Pirolizyna | ||
Struktura pirolizyny. | ||
Identyfikacja | ||
---|---|---|
Nazwa IUPAC | N6 - [(2 R , 3 R ) -3-metylo-3,4-dihydro-2H-pirol-2-ilokarbonylo] -L-lizyna | |
Synonimy |
O (Pyl) |
|
N O CAS | ||
PubChem | 5460671 | |
UŚMIECHY |
N [C @@ H] (CCCCNC ([C @ H] 1 [C @ H] (C) CC = N1) = O) C (O) = O , |
|
Właściwości chemiczne | ||
Brute formula |
C 12 H 21 N 3 O 3 |
|
Masa cząsteczkowa | 255,3134 ± 0,0126 g / mol C 56,45%, H 8,29%, N 16,46%, O 18,8%, |
|
Właściwości biochemiczne | ||
Kodony | UAG bursztynowy kodon-stop z elementem PYLIS | |
Jednostki SI i STP, chyba że określono inaczej. | ||
Pirolizyna (Skróty IUPAC - IUBMB : Pyl i O ) jest kwaśny α-aminokwas, którego enancjomer L jest jednym z 22 tworzących białka aminokwasów , kodowany na RNA przez kodon stop bursztynowy UAG w obecności insercji sekwencji o nazwie PYLIS elementem . Został zidentyfikowany tylko u archeonów metanogennych , w enzymach specyficznych dla ich określonego metabolizmu .
Ta pochodna lizyny jest kodowana przez kodon UAG ( w większości kodon- STOP „ bursztynowy ”). Ten kodon prawdopodobnie zmodyfikowane przez obecność sekwencji określonej poniżej wymienione pylis poniżej sekwencji (angielski PY RRO l ysine i nsertion s częstotliwości ), który tworzy strukturę spinki do włosów (lub „ macierzystych pętli ”) na mRNA , zmuszając wprowadzenie reszty pirolizyna zamiast przerywać tłumaczenie .
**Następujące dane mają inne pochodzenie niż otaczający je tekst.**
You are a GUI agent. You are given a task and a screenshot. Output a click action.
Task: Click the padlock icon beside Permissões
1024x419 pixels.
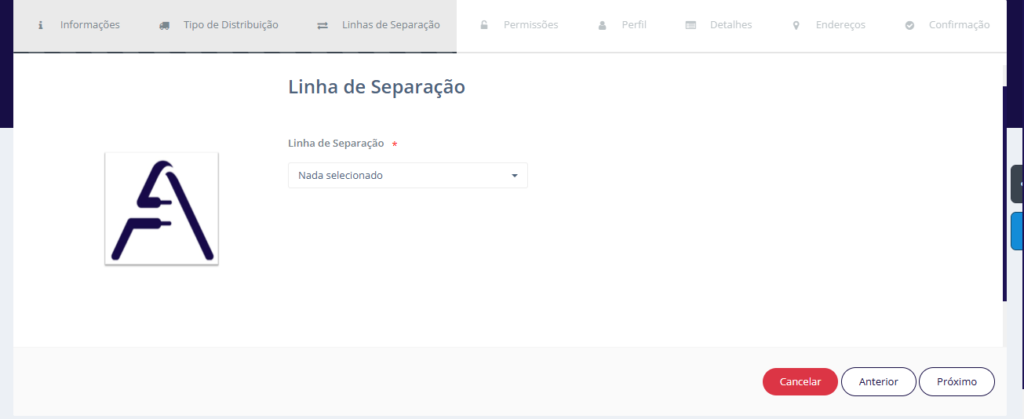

Wydaje się również, że kodon UAG- STOP jest używany znacznie rzadziej niż inne kodony STOP, a gdy jest napotkany w otwartej strukturze odczytu, zawsze następuje po nim jeden lub więcej z pozostałych dwóch kodonów STOP .
Blisko grupy ( klastra ) genu metylotransferazy z Methanosarcina barkeri (en) znajduje się gen pylT, który koduje transferowy RNA (tRNA) z niezwykłym antykodonem CUA. Sąsiedztwie pylS gen koduje klasy II aminoacylo-tRNA , który ładuje pylT- pochodzący tRNA z pirolizyna.
Operon zawierający pylT i pylS występuje także w genomie sekwencjonowanym z innymi członkami rodziny z methanosarcinaceae . Do odpowiedników o pylS i pylT opisano w bakterii na gram dodatnią hafniense Desulfitobacterium (IN) . Funkcja tych domniemanych genów w tych organizmach pozostaje nieznana. Pierwotnie wykazano, że tRNA (CUA) kodowane przez pylT może ładować lizynę przez PylS . Ostatnio, udowodniono, że tRNA (CUA) może być załadowany z lizyną w warunkach in vitro z skoordynowane działanie lizylo-tRNA syntetazy klasy I i klasy II z M. barkeri (En) . Ładowanie tRNA (CUA) lizyną jest pierwotną hipotezą pierwszego etapu translacji kodonów UAG (bursztynowych) na pirolizynę w niektórych metanogenach. Obecny model oparty na danych in vitro i in vivo potwierdza hipotezę o bezpośrednim obciążaniu pirolizyny tRNA (CUA) przez białko wytwarzane przez gen pylS . Sprawia to, że pirolizyna 22 ND naturalnie występujących genetycznie kodowanych aminokwasów kwasu.